*** Opening of Data for this task ***

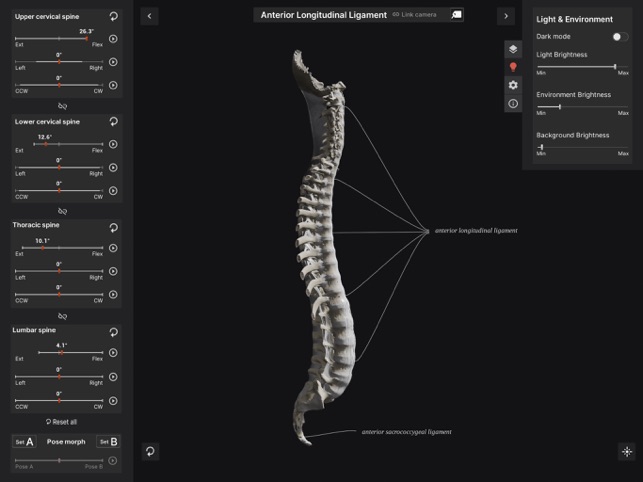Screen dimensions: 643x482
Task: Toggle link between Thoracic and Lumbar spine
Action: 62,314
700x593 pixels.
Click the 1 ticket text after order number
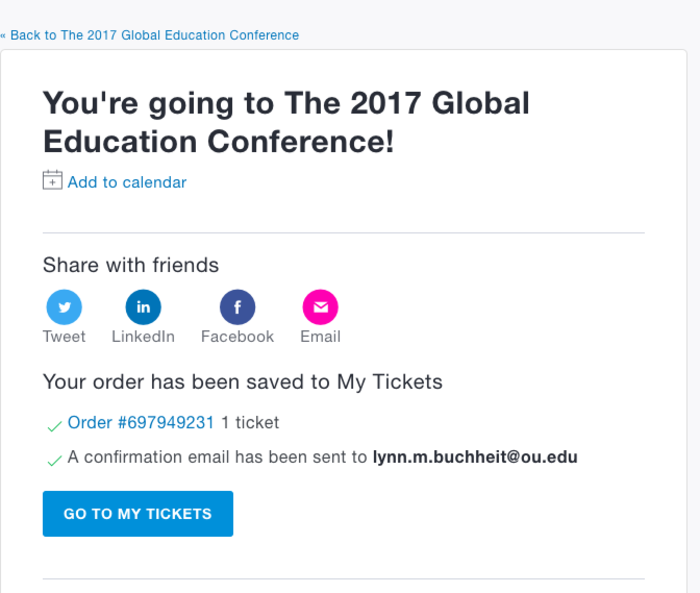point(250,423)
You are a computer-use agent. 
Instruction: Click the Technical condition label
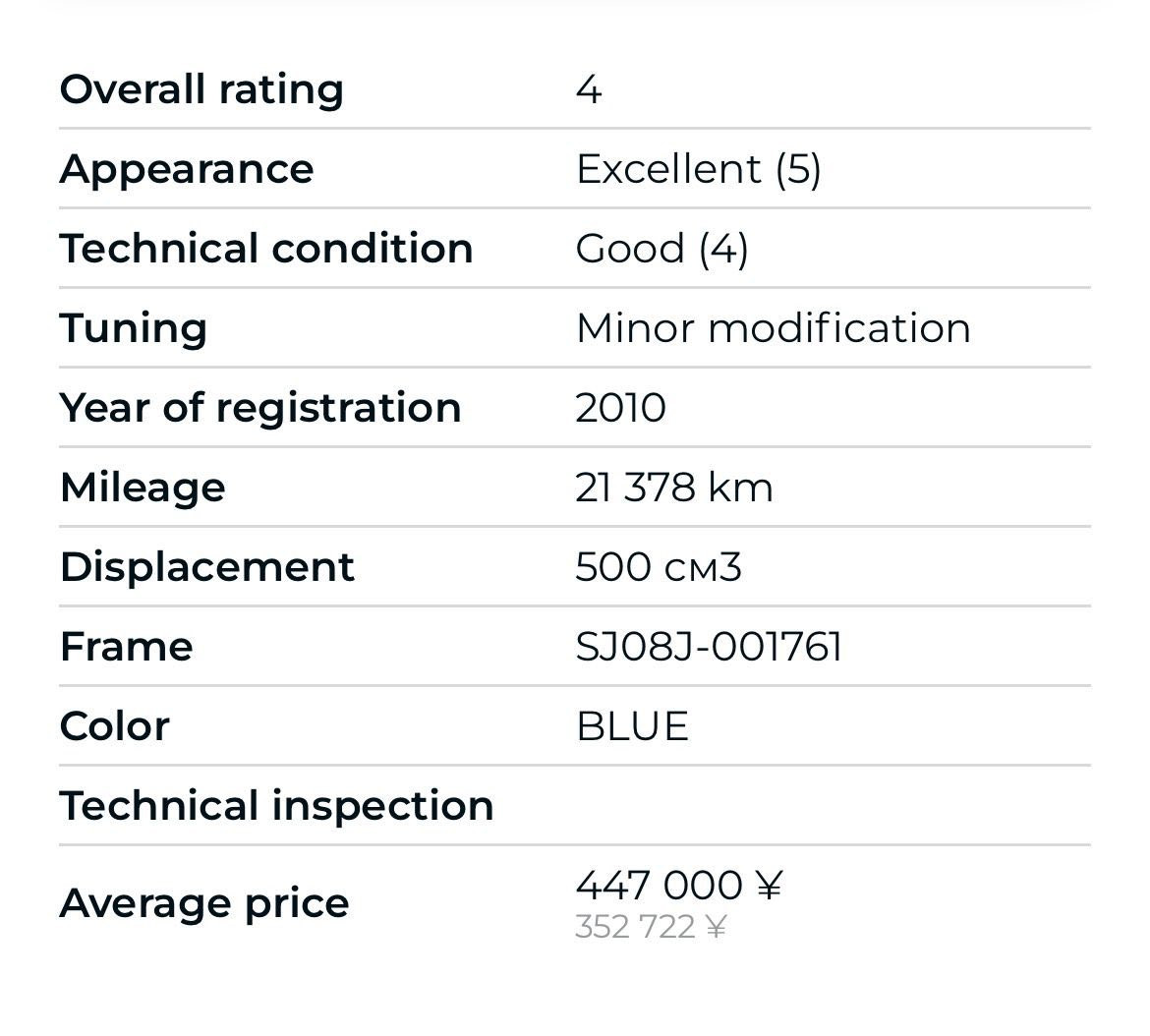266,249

*** Close of Data for this task ***

Exercise
Return only the lines from the one that contains "Instruction: Click the" through the closing line of the data, inclusive, reproduced exactly and with every picture left out.

Your response
Instruction: Click the Technical condition label
266,249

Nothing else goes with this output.